I know the weekend is near when I get an email from the farmers market director on Friday afternoon. Rebbie Higgins writes about what she’s been eating:

You may feel like you’re up to your armpits in tomatoes (everyone’s a gardener this year!), but it won’t last forever, so enjoy them while you can. Tree and Leaf is already starting to bring their green tomatoes: I fry them in olive oil and serve them on brown rice with a fried egg and salt for comfort food.

Rebbie also highlights the market’s rare gem for that week:

Tree and Leaf grew ginger.  I can’t believe it.  They’re only selling it at the MtP market and it won’t last long.  Combine with butternut squash and the new Quaker Valley Orchard pears, and make a delicious Gingered Squash and Pear Soup.  Top with fried sage and fresh chives.  Sounds like Fall to me!

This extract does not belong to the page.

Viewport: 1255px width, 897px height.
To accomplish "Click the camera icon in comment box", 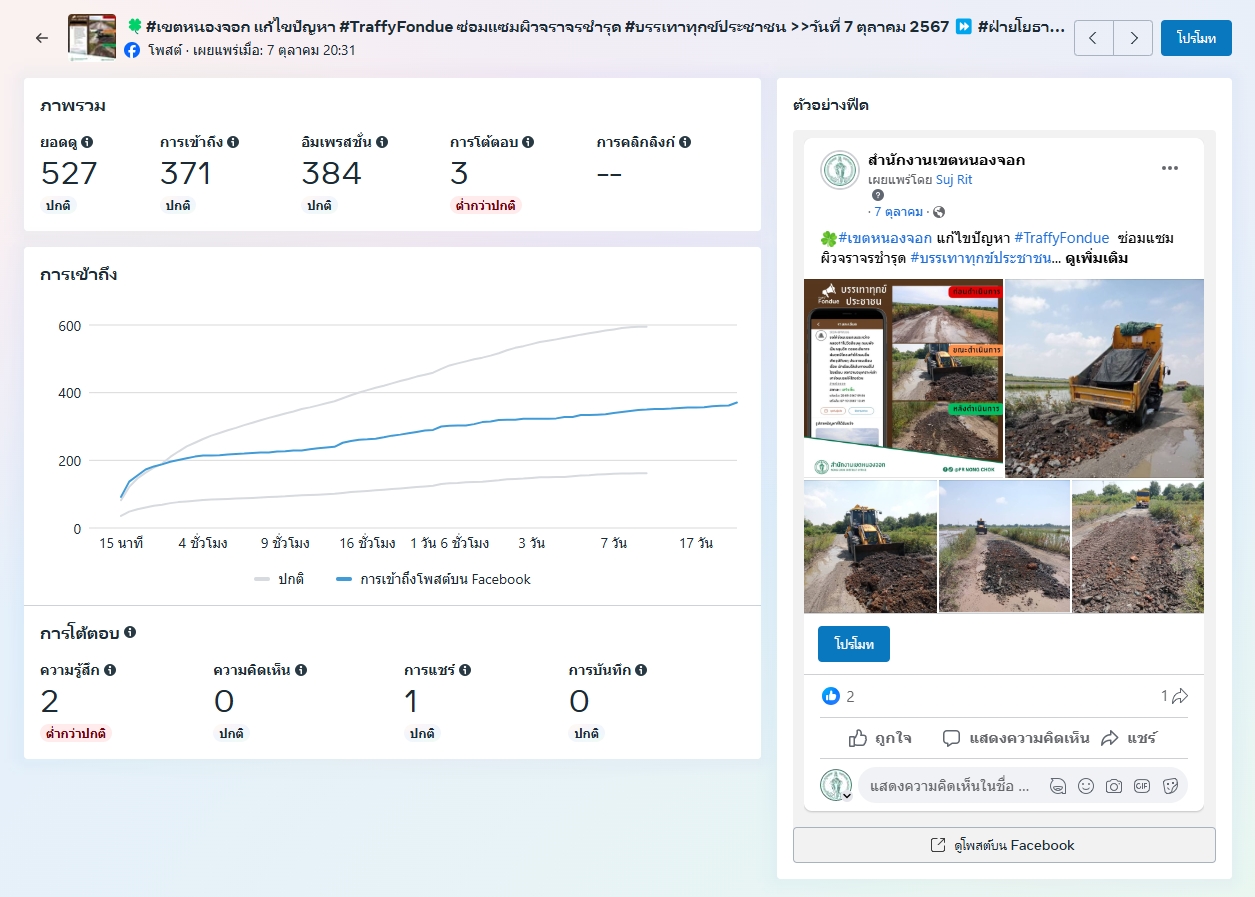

Ginger! Ginger! Holy crap. I never thought about the beginnings of ginger. How it grows, what it looks like, the climate and soil needed…But oh I’ll buy it (even at $15 per pound.) Young ginger hasn’t grown that pale golden skin yet. The ginger is bright and white, with flecks of hot pink. There were green stems popping out as well. While not edible, they can be added to soups for a ginger flavor. (The woman buying the ginger ahead of me talked about brewing a tea with the ginger stem and pineapple.)

I didn’t have such bold ambitions, but wanted to create something to highlight the fresh ginger.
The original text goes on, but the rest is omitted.